▼▼▼

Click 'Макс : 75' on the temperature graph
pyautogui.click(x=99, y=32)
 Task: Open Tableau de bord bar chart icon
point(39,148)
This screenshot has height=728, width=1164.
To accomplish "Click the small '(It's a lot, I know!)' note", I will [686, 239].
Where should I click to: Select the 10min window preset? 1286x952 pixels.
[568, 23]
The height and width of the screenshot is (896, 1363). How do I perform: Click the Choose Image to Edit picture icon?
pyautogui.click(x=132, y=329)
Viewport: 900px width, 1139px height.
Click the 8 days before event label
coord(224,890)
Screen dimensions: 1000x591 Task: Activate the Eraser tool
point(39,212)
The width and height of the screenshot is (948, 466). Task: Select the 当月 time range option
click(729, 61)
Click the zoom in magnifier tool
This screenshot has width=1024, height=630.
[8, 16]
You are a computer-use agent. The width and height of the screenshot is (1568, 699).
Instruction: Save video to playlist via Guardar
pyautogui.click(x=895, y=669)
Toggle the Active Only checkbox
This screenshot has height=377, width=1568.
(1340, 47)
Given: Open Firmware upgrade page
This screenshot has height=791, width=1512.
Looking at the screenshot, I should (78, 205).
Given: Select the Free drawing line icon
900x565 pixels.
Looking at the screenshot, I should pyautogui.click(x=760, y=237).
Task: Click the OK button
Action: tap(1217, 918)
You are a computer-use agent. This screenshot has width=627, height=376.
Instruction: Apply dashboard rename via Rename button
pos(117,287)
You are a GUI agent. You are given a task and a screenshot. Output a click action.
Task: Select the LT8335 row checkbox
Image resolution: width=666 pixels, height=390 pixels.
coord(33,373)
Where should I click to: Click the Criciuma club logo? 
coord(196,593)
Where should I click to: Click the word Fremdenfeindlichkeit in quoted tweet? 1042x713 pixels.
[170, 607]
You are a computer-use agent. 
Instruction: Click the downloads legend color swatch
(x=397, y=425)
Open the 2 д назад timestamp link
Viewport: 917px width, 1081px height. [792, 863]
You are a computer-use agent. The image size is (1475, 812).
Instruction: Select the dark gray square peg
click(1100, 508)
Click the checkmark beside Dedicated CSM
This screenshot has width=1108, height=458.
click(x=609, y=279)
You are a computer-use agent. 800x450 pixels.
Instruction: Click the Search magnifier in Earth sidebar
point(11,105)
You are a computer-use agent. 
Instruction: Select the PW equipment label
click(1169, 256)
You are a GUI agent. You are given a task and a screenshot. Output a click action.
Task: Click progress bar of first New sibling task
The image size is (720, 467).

▲▲▲

> **What to do**:
When a line in the material above includes "size", report that line by copying it.

> **Output**:
You are a computer-use agent. The image size is (1475, 812).
The image size is (720, 467).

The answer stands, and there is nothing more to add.